Si Julie Fuchs est aujourd’hui chère au cœur de nombre de lyricophiles, c’est parce qu’elle n’a pas pris le melon. Sa fraîcheur reste intacte malgré un parcours jalonné de prix et de succès : révélation classique de l’ADAMI en 2009, premier prix de chant au CNSM de Paris avec les félicitations du jury en 2011, révélation lyrique des Victoires de la Musique en 2012, deuxième prix du Concours Operalia Placido Domingo en 2013, artiste lyrique de l’année aux Victoires de la Musique en 2014… Qui dit mieux ? L’an passé, la signature d’un contrat d’exclusivité avec le prestigieux label Deutsche Grammophon ajoutait un nouvelle palme à sa jeune gloire. Là où bon nombre de ses consœurs auraient profité de la situation pour sortir une énième compilation de grands airs de grands opéras, la petite soprano française qui monte se distingue en choisissant un répertoire moins convenu : l’opérette des années folles. Yvain, Messager, Hahn dont elle fut une Ciboulette acclamée par le public et la critique. N’est-ce pas d’ailleurs le succès de sa Ciboulette qui a dicté ce choix original ? Depuis Susan Graham et son formidable French Operetta Arias, on n’avait pas eu l’occasion de se trémousser sur « Yes ! ». A écouter Julie Fuchs d’une voix fruitée faire claquer « ce petit oui étranger », on se dit que décidément, cette musique devrait jouée plus souvent car elle est bonne pour le moral. Nos temps sombres réclament cette insouciance, seule capable de conjurer une actualité d’une violence insoutenable. De là à prophétiser un retour en grâce de l’opérette… Certains n’en écartent plus l’éventualité.
En attendant, Julie Fuchs est ravissante lorsqu’elle gazouille délicatement « Pardon mon papa que j’adore » extrait des Aventures du roi Pausole, une opérette d’Arthur Honegger qui à en juger aux deux extraits proposés ici mériterait de connaître plus souvent les honneurs de la scène. Bonne copine avec ça, n’hésitant pas à demander à ses camarades de la rejoindre dès que l’occasion se présente. Chantée en duo, l’heure de La veuve joyeuse est forcément exquise ; le thé est pour deux. Et l’on se dit que l’on aimerait bien que Deutsche Grammophon propose aussi un contrat à Stanislas de Barbeyrac tant le ténor a de charme et de talent.
L’hymne au soleil du Coq d’or, même traduit en français, semble se demander ce qu’il fait là.
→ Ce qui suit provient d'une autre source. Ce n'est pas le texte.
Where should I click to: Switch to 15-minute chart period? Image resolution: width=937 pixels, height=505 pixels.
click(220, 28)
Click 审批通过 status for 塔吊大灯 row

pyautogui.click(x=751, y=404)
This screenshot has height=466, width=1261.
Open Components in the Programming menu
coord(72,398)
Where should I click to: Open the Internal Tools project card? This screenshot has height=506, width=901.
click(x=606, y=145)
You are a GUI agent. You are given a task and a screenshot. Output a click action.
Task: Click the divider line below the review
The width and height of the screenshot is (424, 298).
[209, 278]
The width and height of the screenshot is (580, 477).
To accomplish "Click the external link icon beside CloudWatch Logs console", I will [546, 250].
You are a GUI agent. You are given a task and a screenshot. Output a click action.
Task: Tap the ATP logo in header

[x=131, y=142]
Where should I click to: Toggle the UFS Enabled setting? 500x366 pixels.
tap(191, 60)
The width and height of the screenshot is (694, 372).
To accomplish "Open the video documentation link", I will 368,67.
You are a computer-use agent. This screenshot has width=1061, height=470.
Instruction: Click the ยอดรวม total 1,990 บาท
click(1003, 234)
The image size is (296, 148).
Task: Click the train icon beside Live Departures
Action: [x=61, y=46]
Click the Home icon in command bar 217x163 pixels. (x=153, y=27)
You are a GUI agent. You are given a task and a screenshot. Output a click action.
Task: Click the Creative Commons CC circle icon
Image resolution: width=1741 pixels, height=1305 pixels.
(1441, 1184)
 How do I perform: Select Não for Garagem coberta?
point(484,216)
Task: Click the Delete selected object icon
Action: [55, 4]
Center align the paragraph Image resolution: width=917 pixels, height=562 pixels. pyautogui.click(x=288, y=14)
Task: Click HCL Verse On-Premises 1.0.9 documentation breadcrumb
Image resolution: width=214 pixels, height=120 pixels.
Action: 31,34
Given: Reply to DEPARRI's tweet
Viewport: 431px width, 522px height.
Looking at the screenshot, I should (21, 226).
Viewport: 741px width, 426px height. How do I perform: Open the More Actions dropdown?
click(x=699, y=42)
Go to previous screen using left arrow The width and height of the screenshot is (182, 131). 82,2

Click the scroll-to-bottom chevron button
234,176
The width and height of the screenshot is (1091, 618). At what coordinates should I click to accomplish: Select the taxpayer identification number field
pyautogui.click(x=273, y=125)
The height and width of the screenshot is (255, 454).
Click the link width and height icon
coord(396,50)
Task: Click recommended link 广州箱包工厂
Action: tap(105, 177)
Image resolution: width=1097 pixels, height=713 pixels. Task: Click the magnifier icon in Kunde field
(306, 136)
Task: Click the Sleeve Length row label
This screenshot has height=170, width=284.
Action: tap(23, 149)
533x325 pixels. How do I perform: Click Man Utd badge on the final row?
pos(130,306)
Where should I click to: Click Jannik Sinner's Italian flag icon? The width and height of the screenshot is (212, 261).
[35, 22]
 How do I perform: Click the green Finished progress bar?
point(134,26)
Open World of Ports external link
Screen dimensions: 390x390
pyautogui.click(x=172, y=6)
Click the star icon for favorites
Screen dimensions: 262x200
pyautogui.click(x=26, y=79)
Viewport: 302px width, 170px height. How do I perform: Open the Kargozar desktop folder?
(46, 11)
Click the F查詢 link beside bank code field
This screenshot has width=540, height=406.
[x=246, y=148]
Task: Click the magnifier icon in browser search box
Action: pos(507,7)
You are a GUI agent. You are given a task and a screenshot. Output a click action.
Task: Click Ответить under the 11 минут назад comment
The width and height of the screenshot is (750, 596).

L’Enfant et les sortilèges aussi : dans ce florilège souriant, le feu fronce par trop des sourcils. « Ah ! Cher Monsieur, excusez-moi » est interprété avec une telle spontanéité que l’articulation s’en trouve prise au dépourvu. Mais entre Ravel et Christiné se faufilent les couplets délicieux de La pouponnière, une opérette de Casimir Georges Oberfeld, compositeur juif victime de la barbarie nazie, plus connu pour ses chansons que pour ses œuvres lyriques («Paris sera toujours Paris», c’est lui).
« J’ai deux amants » ondule avec une candeur désarmante. Barbara et Ciboulette aussi. C’est là peut-être la limite de ce chant gracieux : l’absence de sous-entendus dont tous ces airs ne sont pas forcément dépourvus. Au contraire même, on a tendance à penser qu’une partie de leur charme réside dans leur ambiguïté, la difficulté étant d’éviter la vulgarité. Aucun danger de ce côté-là, l’honnêteté de Julie Fuchs n’est jamais prise en défaut. Et quand bien même elle serait tentée de l’être, Samuel Jean, à la tête d’un Orchestre national de Lille d’une respectabilité au delà de tout soupçon, s’avère le meilleur des chaperons.